1. Undercount in the census

2. The post-enumeration survey

3. Calculation of undercount

4. Characteristics of undercount

Appendices

The data contained in this report were gathered in October 1996. Since then, there have been demographic changes in South Africa associated, inter alia, with internal and external migration, and population growth. This means that population profiles may have changed at differing geographic levels. Stats SA is not responsible for any damages or losses, arising directly or consequently, which might result from the application or use of the data gathered as part of the 1996 population census.

The data have been evaluated and reviewed by a task team of the Interim Statistics Council. The Council’s statement and the task team’s report are available from the Statistics Council through Stats SA.

Census ’96 was statistically adjusted for undercount on the basis of a nationwide post-enumeration survey, instead of being brought into conformity with a population-projection model and demographic assumptions reaching back 20 years, as was the case with the 1991 census. Consequently, Census ’96 results differ in some respects from those based on the projections of the model previously used, including:

  • the population size;
  • the age distribution;
  • the implied extent of international migration; and
  • the relative size of population groups and provinces.

Copyright notice: Information contained in this publication may be freely cited, provided Statistics South Africa (Stats SA) is acknowledged as the source of the original information; and that the information cited or otherwise utilised is not sold or offered for sale in any form whatsoever without the prior permission of Statistics South Africa.

Introduction

During October 1996, the first census of the new South Africa was conducted.
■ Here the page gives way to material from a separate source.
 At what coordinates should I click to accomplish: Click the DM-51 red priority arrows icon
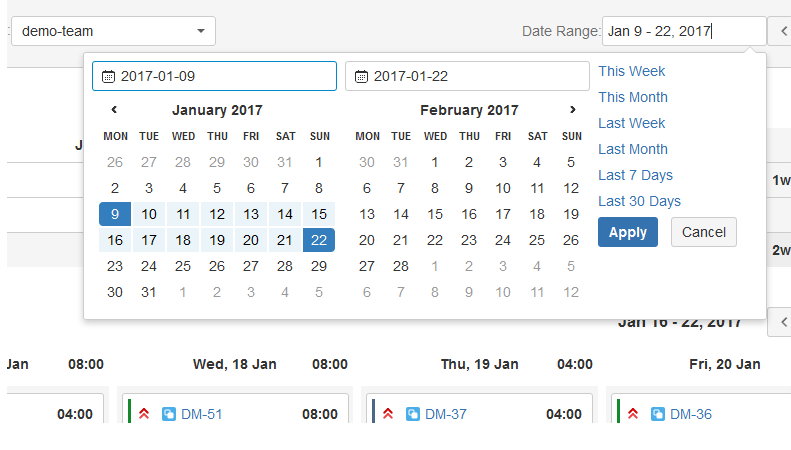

Every person present in South Africa on census night (9-10 October) should, in principle, have been enumerated on a census questionnaire between 10 and 31 October. However, it is inevitable that some people will, in practice, not be reached by any census.

In a regionally diverse, unevenly skilled, ethnically heterogeneous country like South Africa, and with a degree of political suspicion towards the new government in different areas or among different groups, the proportions of people not enumerated will vary in intricate ways. The challenges were heightened in Census ’96 by the short time (slightly more than a year) available for planning and implementation of the fieldwork.

The post-enumeration survey (PES) was conducted immediately after the census on a countrywide basis to measure the proportion of the population not reached in Census ’96. This was the first time that a post-enumeration survey of this scope and nature was conducted in South Africa. This report details the methodology of the PES, notes some of the problems encountered and how they were addressed, and presents the estimates of undercount.